La alianza ya había sido frágil antes de esta reunión; ahora amenazaba con fracturarse por completo. Varkos no estaba equivocado. El desequilibrio no tenía sentido. Harvey respiró, luego dijo tranquilamente:
—Si quieres mi respuesta honesta, no, no arriesgué mi vida por ellos. Me concentré en proteger a mi gente. Por eso los miembros del Gremio Oscuro sobrevivieron.
Se enderezó, su expresión indescifrable.
—Esto es una alianza, sí, pero siempre pondré al Gremio Oscuro primero. No me disculparé por eso.
Las palabras colgaron pesadamente en el aire. La mandíbula de Varkos se tensó. Alen parecía listo para discutir, pero en el fondo, ambos sabían que Harvey no estaba del todo equivocado. En su posición, ellos podrían haber hecho lo mismo. El silencio se extendió hasta que finalmente Raze habló:
—Basta —dijo, su voz calmada cortando la tensión—. No tiene sentido volverse unos contra otros. Lo hecho, hecho está.

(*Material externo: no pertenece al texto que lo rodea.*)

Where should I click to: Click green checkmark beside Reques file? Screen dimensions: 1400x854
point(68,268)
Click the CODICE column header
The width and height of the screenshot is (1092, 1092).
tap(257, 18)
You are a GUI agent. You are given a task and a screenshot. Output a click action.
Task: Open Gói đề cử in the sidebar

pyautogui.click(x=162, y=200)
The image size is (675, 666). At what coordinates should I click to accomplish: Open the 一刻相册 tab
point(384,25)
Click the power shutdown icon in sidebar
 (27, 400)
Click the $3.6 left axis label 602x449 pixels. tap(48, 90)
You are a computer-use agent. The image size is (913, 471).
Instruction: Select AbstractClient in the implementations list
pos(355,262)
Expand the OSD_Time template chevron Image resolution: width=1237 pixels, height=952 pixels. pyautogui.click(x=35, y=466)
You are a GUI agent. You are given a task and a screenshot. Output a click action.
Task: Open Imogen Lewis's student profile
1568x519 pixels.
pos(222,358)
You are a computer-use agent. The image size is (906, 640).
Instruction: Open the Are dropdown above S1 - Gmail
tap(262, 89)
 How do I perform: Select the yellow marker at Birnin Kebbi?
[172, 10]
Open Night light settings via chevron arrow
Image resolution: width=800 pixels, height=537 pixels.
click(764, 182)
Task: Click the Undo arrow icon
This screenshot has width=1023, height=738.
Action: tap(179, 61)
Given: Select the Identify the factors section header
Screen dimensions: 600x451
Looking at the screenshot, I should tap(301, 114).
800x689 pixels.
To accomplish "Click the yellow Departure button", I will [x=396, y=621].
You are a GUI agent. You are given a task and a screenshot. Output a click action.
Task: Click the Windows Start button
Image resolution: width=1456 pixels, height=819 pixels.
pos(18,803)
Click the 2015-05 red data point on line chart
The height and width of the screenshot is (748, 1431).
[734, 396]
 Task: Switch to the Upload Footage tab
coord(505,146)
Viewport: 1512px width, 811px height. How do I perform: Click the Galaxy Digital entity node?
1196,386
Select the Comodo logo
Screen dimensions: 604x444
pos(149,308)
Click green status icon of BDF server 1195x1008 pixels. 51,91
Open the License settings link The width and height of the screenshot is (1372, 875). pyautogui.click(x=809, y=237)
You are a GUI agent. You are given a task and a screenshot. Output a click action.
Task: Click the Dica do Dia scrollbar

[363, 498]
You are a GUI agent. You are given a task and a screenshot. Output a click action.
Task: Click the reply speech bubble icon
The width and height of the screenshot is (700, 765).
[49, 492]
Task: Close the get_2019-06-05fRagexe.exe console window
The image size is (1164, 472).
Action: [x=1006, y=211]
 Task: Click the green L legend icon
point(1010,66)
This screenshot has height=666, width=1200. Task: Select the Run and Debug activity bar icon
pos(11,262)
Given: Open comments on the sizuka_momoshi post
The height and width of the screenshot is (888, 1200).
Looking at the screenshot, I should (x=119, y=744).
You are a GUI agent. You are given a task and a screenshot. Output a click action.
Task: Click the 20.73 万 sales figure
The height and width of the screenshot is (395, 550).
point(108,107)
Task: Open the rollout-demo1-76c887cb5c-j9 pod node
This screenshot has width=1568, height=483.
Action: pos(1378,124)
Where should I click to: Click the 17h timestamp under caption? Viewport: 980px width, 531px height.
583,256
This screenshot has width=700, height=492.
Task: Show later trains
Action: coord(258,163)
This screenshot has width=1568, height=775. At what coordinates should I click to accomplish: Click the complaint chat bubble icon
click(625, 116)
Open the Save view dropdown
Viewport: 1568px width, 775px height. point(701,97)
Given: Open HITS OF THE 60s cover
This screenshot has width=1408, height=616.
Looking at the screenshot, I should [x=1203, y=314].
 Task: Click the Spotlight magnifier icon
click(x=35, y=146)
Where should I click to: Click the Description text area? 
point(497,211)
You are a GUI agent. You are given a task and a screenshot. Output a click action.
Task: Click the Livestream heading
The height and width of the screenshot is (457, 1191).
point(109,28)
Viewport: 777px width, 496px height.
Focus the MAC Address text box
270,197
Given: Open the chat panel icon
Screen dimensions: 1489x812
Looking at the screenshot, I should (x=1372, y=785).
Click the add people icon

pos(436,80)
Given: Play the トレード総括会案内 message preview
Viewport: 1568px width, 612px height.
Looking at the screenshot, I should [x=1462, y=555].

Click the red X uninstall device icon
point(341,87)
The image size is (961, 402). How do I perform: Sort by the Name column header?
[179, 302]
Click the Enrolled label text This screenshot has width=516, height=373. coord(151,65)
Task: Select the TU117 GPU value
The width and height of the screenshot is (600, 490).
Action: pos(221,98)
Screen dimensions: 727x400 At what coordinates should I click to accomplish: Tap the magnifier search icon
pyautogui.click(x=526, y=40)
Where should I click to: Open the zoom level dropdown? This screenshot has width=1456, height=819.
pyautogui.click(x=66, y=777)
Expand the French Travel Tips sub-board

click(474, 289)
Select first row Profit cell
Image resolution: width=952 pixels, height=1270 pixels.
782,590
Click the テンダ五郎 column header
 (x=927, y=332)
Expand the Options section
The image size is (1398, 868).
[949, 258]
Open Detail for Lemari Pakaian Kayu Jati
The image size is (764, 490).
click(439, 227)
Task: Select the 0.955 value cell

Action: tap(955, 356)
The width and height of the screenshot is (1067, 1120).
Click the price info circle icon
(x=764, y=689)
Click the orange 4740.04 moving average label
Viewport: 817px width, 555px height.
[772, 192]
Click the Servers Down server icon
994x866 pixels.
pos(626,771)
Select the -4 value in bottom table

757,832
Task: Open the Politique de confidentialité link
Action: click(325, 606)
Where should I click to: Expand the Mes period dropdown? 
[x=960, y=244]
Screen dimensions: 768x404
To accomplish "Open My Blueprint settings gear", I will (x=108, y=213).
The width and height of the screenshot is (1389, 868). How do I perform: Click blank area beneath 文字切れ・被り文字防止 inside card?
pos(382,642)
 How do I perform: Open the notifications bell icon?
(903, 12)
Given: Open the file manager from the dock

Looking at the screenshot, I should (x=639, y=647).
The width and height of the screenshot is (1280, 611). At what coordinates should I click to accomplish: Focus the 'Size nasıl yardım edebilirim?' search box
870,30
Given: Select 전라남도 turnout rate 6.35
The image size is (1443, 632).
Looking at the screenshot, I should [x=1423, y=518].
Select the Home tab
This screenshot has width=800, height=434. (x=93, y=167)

Miró alrededor de la sala.
—Todos hemos sufrido pérdidas. Pero en general, los resultados están a nuestro favor. El Gremio Cerebus ha sufrido daños. Hemos recogido información que puede cambiar la percepción pública, y el Submundo ya ha comenzado a cambiar.
La atención de todos se volvió hacia él mientras continuaba.
—Debido a los sacrificios que hemos hecho, podemos avanzar.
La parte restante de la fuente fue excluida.